| Apply what you read |
1 - From the blog post below about good ideas to try, list the three things the writer says are hurt when mid-morning hunger sets in.
2 - For the blog post below about good ideas to try, decide whether each statement agrees with it, and back each yes or no with the deciding words of the post: (a) The writer already owns the item meant for indoor exercise. (b) The writer usually feels hungry early in the morning. (c) The garage is too cold for the treadmill.
3 - Write the next part of the blog post below about good ideas to try, picking up right after its final sentence.

| Document passage |

Catchy alliteration aside, the following are not resolutions, just a brief, random collection of good ideas that I’ve been meaning to try out. There’s a distinct difference . . . which I’ll explain as soon as a convincing argument comes to mind. Regardless, now seemed like a good time to put ’em out there so that my friends and family can call me on them a month from now.
If the only benefits I gain from this experiment are the opportunities to provide the joy of righteous nagging within the hearts of my loved ones and to hone my creative excuse-spinning skills, then I’ll consider it blogspace well spent.
Eat or pack breakfast every day.
I’m usually the absolute opposite of hungry until mid-morning, when I’m suddenly ravenous and thinking seriously about eating pencils to keep my stomach from answering patron questions.
That’s tough on my stomach, the patrons, and the morale of the library’s pencil population.
It’s one of my core beliefs that writing utensils should not have to live in fear, so I’ll be packing a little something to eat at my desk during break. Possibly even something nutritional—the morale of the break room vending machine is not my responsibility*—but I wouldn’t want to sabotage myself by making too many rules right away.
doughnuts steps . . .
Use this, until the weather stops with the homicidal glee, already:
I don’t actually own it, yet, but it will arrive early next week, which gives me time to take down the Christmas tree to make room.
This isn’t a new fitness goal—that’s resolution territory—but more a matter of survival; I break out in chilblains just thinking about taking a walk outside right now, and it’s even too cold in the garage to use the treadmill.
For the sake of my sanity, I need an exercise method that’s the next best thing to sitting on my rear end in a warm house, reading. Something easy on the knees and on sale, with free shipping.

| Supplied material |
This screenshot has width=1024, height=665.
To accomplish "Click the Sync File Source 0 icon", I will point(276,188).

---

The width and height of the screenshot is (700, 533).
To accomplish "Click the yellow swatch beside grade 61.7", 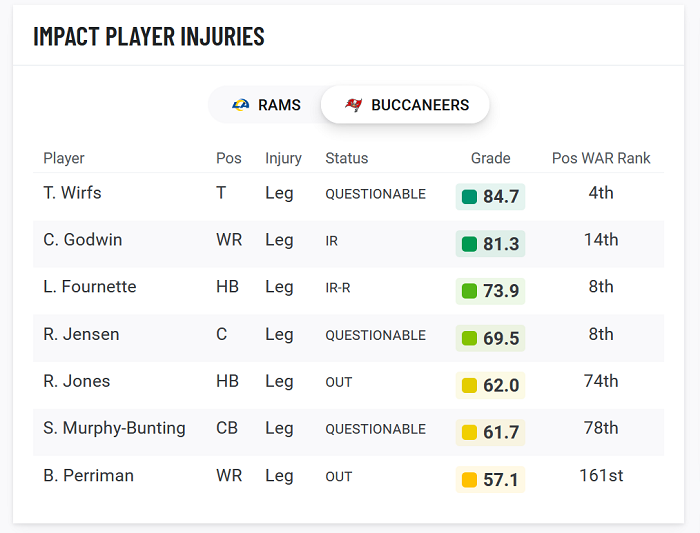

| Written responses |
1 -
The writer's stomach
The patrons
The morale of the library's pencil population

2 -
(a) No: "I don’t actually own it, yet"
(b) No: "I’m usually the absolute opposite of hungry until mid-morning"
(c) Yes: "it’s even too cold in the garage to use the treadmill"

3 -
I already have a little plexiglass book rest thing to hook over the monitor—the treadmill is hibernating and won’t miss it until Spring—and I’ll bet, with practice, I could manage to
surf the net write edit while I’m pedaling away.
Stop laughing. It could happen.
Kick Pigeons out of the nest again.
I confess—the last few months of last year, I took a querycation.
It was time to take a step back and reassess what I was doing and how I was doing it, and to fix what wasn’t working.
Thanks to a generous, brilliant, and patient friend, I now have a solid query letter and a bit more confidence. I’ve already worked up another list of agents that could be a good, mutual fit.
And as most of those agents will be reopening their inboxes to new queries next week, which is when I’m taking a week’s vacation from the library, the timing couldn’t be better to launch Pigeons back into the process.
Drink more tea.
About a year ago, I succumbed to the caffeinated seduction of coffee, and it’s been a blast, especially in the mornings, when a blast is most appreciated.
But I miss tea. I miss the flavors, the ritual . . . and the relative ease of entering my sleep cycle.
Plus it’s that time of year when the combination of wind chill, heating systems, and static electricity starts giving me the Winter itchies, and a little more hydration couldn’t hurt.
Does anyone around here know Japanese? I’d like to know if these are real kanji or kana symbols, and if so, what they mean. I have a sneaking suspicion the ones on the tea cups say, “tea cup,” but I can’t tell.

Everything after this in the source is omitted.